March 13, 2013, 1:52 pm

I don't think it's as bad as it's made out to be here. I have 6 or 7 cars, all but the most recent is fully upgraded, and I haven't needed to spend any real money. You get golden helmet coins each time you reach a new level - I'm at about level 45. The repair/upgrade/delivery times do get longer (I have had some of 1.5 hours), but I usually have enough working cars to keep playing. I find that my eyes need a break, or the battery in the Nexus 7 needs recharging, before I run out of cars to drive.

David Easthope

March 14, 2013, 5:17 am

If anything, the wait times for upgrades to be delivered and for maintenance to be performed add to the realistic intentions of the game. In a real race environment, professionals could be out for hours while their vehicles are serviced. Waiting five minutes for an oil change reminds me to put down the game for a while and go do something productive, and I receive a handy push notification when the maintenance is complete.

While the "pay to win" concept may be appealing to some with a short attention span, I prefer to take my entertainment at a slower pace, properly earning the things I achieve. I've bought my third car now, with nothing more than hard-earned race money, and it's very rewarding to feel that sense of accomplishment.

David Easthope

March 14, 2013, 5:24 am

I'll be fine with it so long as it doesn't cross into true multiplayer gaming. In RR3 it's acceptable, because any player who works hard enough can earn the same engine as a "pay to win" player. EA also has microtransactions in Dead Space 3, a primarily single-player title, but all these upgrades are, are cheats and cosmetic improvements, and as a result, do little to actually change the flow of gameplay. Any player can still get full enjoyment out of the game without spending a dime. Now, if they made the top-tier weapons in a future Battlefield title only available for cash, THAT'S a problem, to me. Fortunately, I'd like to think a company like EA has enough drones crawling the numerous gaming forums to know that a move like that would be TREMENDOUSLY STUPID.


March 14, 2013, 8:09 am

That's what worries me, if this becomes the norm,. Although currently Battlefield when you become a Premium Member at least it doesn't appear to give you a gaming advantage, saying that didn't BF Bad Company have some special gun unlocks for certain players? . The Hay Day game is kind of multi-player (social), and here spending money gives you an advantage.

*Data segment*
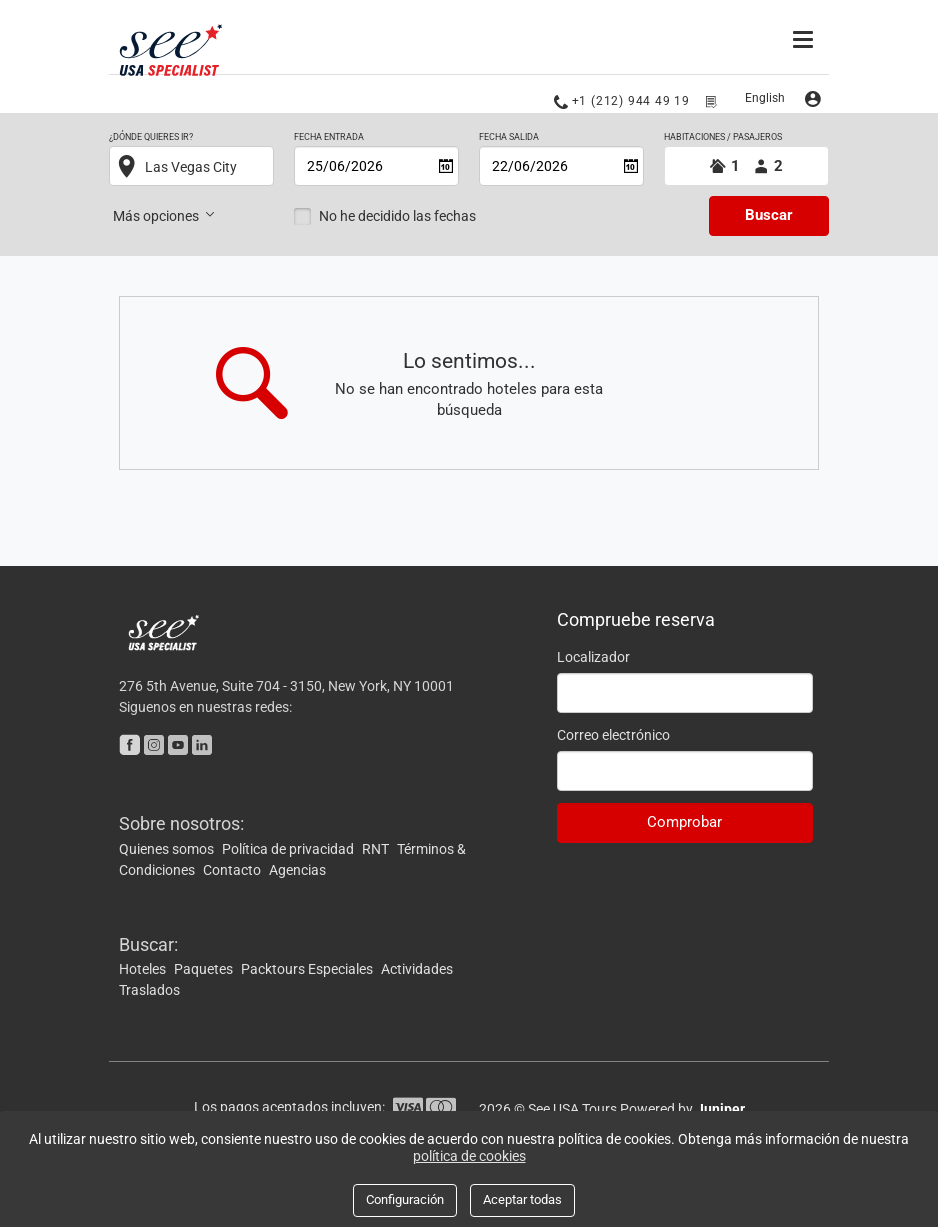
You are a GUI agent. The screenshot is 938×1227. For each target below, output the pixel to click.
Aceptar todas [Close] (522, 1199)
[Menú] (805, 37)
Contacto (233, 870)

*Short problem 1*
In the comments on RR3, quote the stretch from "March 14, 2013, 8:09" through "you an advantage.".
*Short problem 2*
Answer these questions from the comments on RR3:
(a) About what level does the first commenter say they have reached?
(b) How long is the oil change wait mentioned in the comment on realistic wait times?
(c) Which primarily single-player EA title is named as also having microtransactions?
*Short problem 3*
Proceed with the comments on RR3, adding text after their final sentence.

*Output 1*
March 14, 2013, 8:09 am

That's what worries me, if this becomes the norm,. Although currently Battlefield when you become a Premium Member at least it doesn't appear to give you a gaming advantage, saying that didn't BF Bad Company have some special gun unlocks for certain players? . The Hay Day game is kind of multi-player (social), and here spending money gives you an advantage.

*Output 2*
(a) About level 45.
(b) Five minutes.
(c) Dead Space 3.

*Output 3*
Jack Westrop

March 14, 2013, 4:03 pm

wow sounds ridiculous, I played the first real racing game on my ipod when I was on a coach, or on the tube, or anywhere i wanted 5-20 mins max to kill time while on the move - the main purpose of a mobile game! If it told me I had to wait 5 mins, like a child, go and wait until the game is ready, man, no way

Jack Westrop

March 14, 2013, 4:05 pm

What if you just want to play the next damn race before you get off the bus. Your idea of realistic is being told to wait while the fictional car has its oil changed. Get a life bro

Jack Westrop

March 14, 2013, 4:10 pm

Waiting time for the cars servicing adds nothing to gameplay, it is there purely to aid its freemium market strategy. If your a person who likes getting a game for free and paying through micro transactions then thats cool, but don't be fooled into thinking that the waiting times and 'pay to win' is an effort by EA to improve gameplay. Its a bout economics. Foolish! If you play this game very often for lets say 2 years... and you make several purchases at £8.99 each, think about how much money youve spent. It used to be the case you would spend £8.99 (or MUCH LESS) and the game would make it viable to attain your goals without spening a single added penny. Wake up man, what if you really love the game, spend £160 on it over its life. thats messed up.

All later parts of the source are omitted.